“What you have said in the dark will be heard in the daylight, and what you have whispered in the ear in the inner rooms will be proclaimed from the roofs.” — Luke 12:3
Believe it or not, Super Bowl champions are made in the preseason, before the games actually count. NFL games in December and January may get a lot of the attention, but August is what really matters.
It’s in the preseason, when few are watching, that teams form yearlong bonds. It’s when quarterbacks build chemistry with their receivers, when coaches fine-tune their play calls, and when players develop routines for lifting weights, studying film, getting enough sleep and eating a healthy diet.

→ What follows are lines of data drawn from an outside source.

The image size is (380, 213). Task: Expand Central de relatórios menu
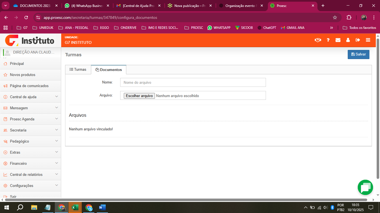(30, 174)
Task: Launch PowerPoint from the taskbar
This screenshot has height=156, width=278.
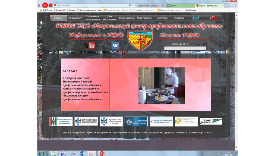Action: tap(102, 153)
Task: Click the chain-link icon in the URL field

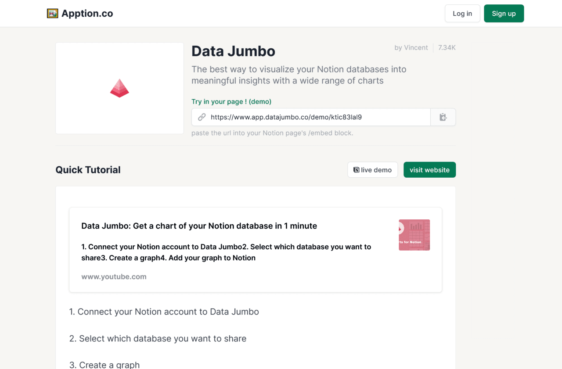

Often, the teams who work hard in the preseason to establish winning habits are the ones playing for the Lombardi Trophy in February.
Jesus addressed this same principle in Luke 12 while speaking to His disciples about the Pharisees. “Be on your guard against the yeast of the Pharisees, which is hypocrisy,” Jesus said in the first verse, referring to their practice of acting like the holiest people on earth when others were watching, but revealing what was really in their hearts behind closed doors.

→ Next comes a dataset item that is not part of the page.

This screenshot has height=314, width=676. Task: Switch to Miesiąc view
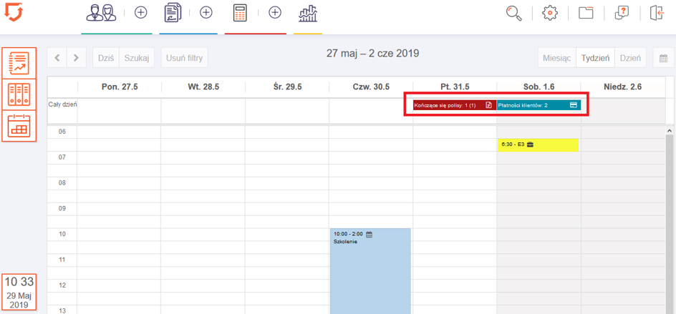(556, 58)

Jesus continued in verse 2, “There is nothing concealed that will not be disclosed, or hidden that will not be made known.” Jesus, as God Himself, knew what was really in the hearts of the Pharisees. He could see beyond what they allowed other people to see in public. As much as they tried to fool those around them, the Pharisees’ true character was set against God. Jesus saw that clearly and criticized them as the hypocrites they were. What they concealed had been disclosed.
NFL teams who finish with losing records aren’t hypocrites, but their final record does indicate the habits that lead to winning may not have been established in the preseason. Like the Pharisees, their poor habits behind the scenes eventually came to light.

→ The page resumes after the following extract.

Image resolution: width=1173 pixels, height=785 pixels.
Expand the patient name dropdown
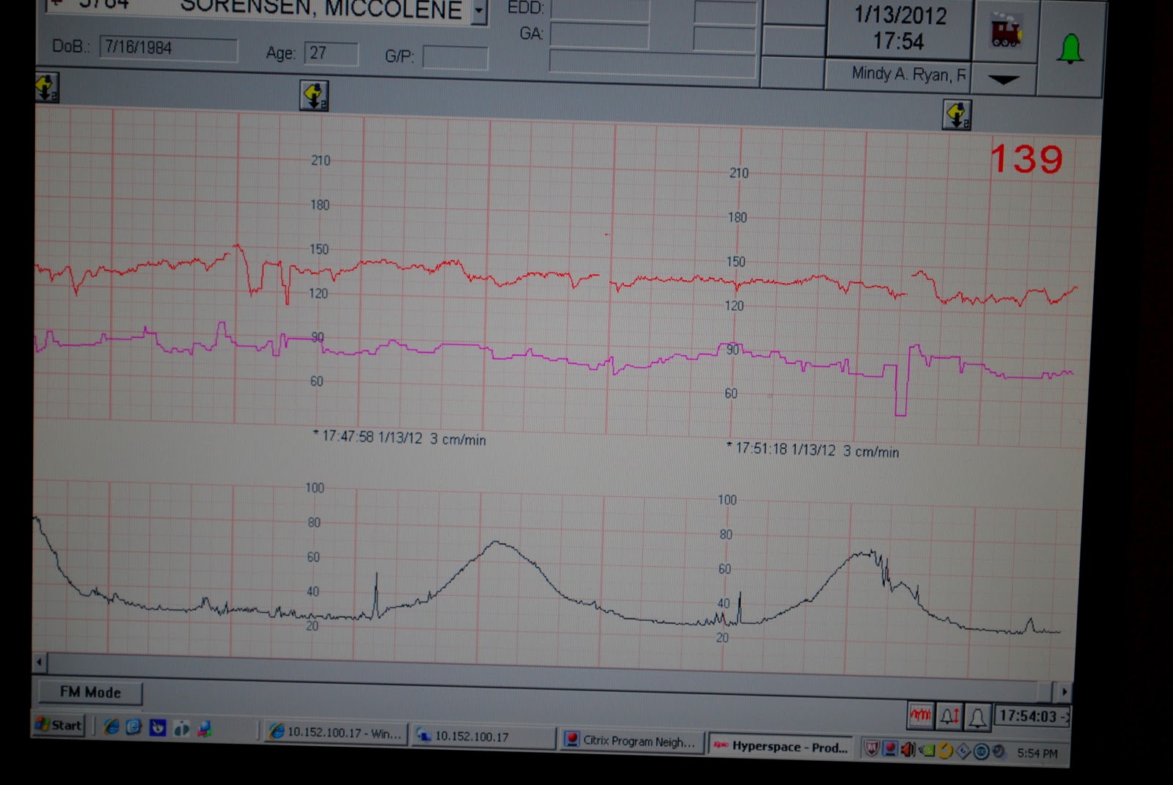pos(479,12)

In the Christian life as well, no one can fake their way into everlasting life. We may say all the right words, do all the right things and recite all the right verses, but the Lord knows our hearts. He still sees the poor spiritual habits we hide from others.
Yet, He still saves us. How?
God is in the business of saving sinners, of bringing near to Himself hearts that were far from Him, because of Jesus’ sacrifice on the cross. If salvation depended on our own habits, none of us would be saved. But the Good News of the Gospel is that salvation depends on the perfect life, the atoning death and the triumphant resurrection of Jesus.
When God truly changes our hearts and brings us to Himself, our desires will naturally change. We will want to honor Him with every aspect of our lives, even our habits behind closed doors.